For professional pilots and aviation operators, the broader implication of Air Canada's decision is its reflection of a continued post-pandemic recalibration of long-haul network strategy. Canadian carriers, like their global counterparts, are concentrating capacity on highest-yield city pairs and pruning marginal routes more aggressively than in previous cycles. Air Canada has simultaneously been expanding on high-demand leisure and VFR (visiting friends and relatives) routes across the Atlantic while contracting on business-dependent corridors that have not recovered to pre-2020 demand levels. Crews operating transatlantic schedules and 91K or 135 operators supporting corporate clients with European itineraries should note that secondary-market nonstop options continue to shrink, increasing reliance on hub connections at Toronto, Montreal, and major European gateway airports.

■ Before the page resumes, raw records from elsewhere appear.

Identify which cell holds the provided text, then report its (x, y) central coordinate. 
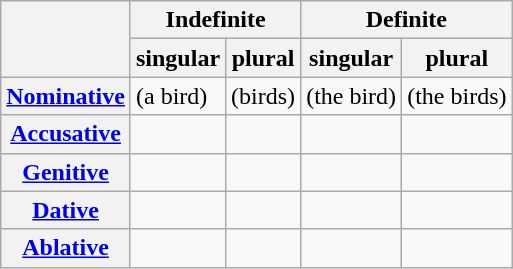
(the birds) (457, 96)
Indefinite (215, 20)
Ablative (66, 248)
Definite (406, 20)
Nominative (66, 96)
Genitive (66, 172)
(birds) (264, 96)
(a bird) (178, 96)
(the bird) (352, 96)
Dative (66, 210)
Accusative (66, 134)
Extract the (X, Y) coordinate from the center of the cell holding the provided text.  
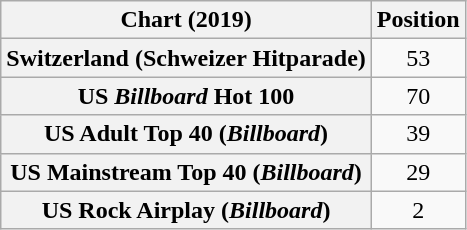
US Rock Airplay (Billboard) (186, 210)
70 (418, 96)
US Adult Top 40 (Billboard) (186, 134)
53 (418, 58)
29 (418, 172)
Switzerland (Schweizer Hitparade) (186, 58)
US Mainstream Top 40 (Billboard) (186, 172)
39 (418, 134)
Chart (2019) (186, 20)
Position (418, 20)
US Billboard Hot 100 (186, 96)
2 (418, 210)
Return the (X, Y) coordinate for the center point of the cell that contains the specified text.  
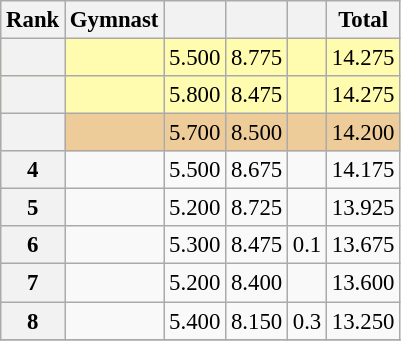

The early termination of the Montreal-Berlin service also underscores the vulnerability of newer route launches that were initiated during the initial post-COVID demand surge of 2022 and 2023, when airlines were aggressively rebuilding networks and experimenting with previously unserved or underserved markets. Many of those launches have since encountered the structural reality of softening premium demand and persistent cost pressures driven by elevated fuel prices, labor agreements, and aircraft availability constraints. Berlin, despite its growing stature, has not yet demonstrated the consistent corporate travel base necessary to anchor a seasonal Canadian service without strong leisure supplementation. The pattern seen here — frequency reduction followed by early route exit — is likely to repeat across the industry as carriers enter the 2026-2027 winter planning cycle and reassess which thin transatlantic markets can sustain nonstop service.